BertModel or BertForPreTraining - deep-learning

I want to use Bert only for embedding and use the Bert output as an input for a classification net that I will build from scratch.
I am not sure if I want to do finetuning for the model.
I think the relevant classes are BertModel or BertForPreTraining.
BertForPreTraining head contains two "actions":
self.predictions is MLM (Masked Language Modeling) head is what gives BERT the power to fix the grammar errors, and self.seq_relationship is NSP (Next Sentence Prediction); usually refereed as the classification head.
class BertPreTrainingHeads(nn.Module):
def __init__(self, config):
super().__init__()
self.predictions = BertLMPredictionHead(config)

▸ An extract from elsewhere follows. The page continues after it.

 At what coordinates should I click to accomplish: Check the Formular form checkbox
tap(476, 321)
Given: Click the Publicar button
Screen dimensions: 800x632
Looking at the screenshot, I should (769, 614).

self.seq_relationship = nn.Linear(config.hidden_size, 2)
I think the NSP isn't relevant for my task so I can "override" it.
what does the MLM do and is it relevant for my goal or should I use the BertModel?

You should be using BertModel instead of BertForPreTraining.
BertForPreTraining is used to train bert on Masked Language Model (MLM) and Next Sentence Prediction (NSP) tasks. They are not meant for classification.
BERT model simply gives the output of the BERT model, you can then finetune the BERT model along with the classifier that you build on top of it. For classification, if its just a single layer on top of BERT model, you can directly go with BertForSequenceClassification.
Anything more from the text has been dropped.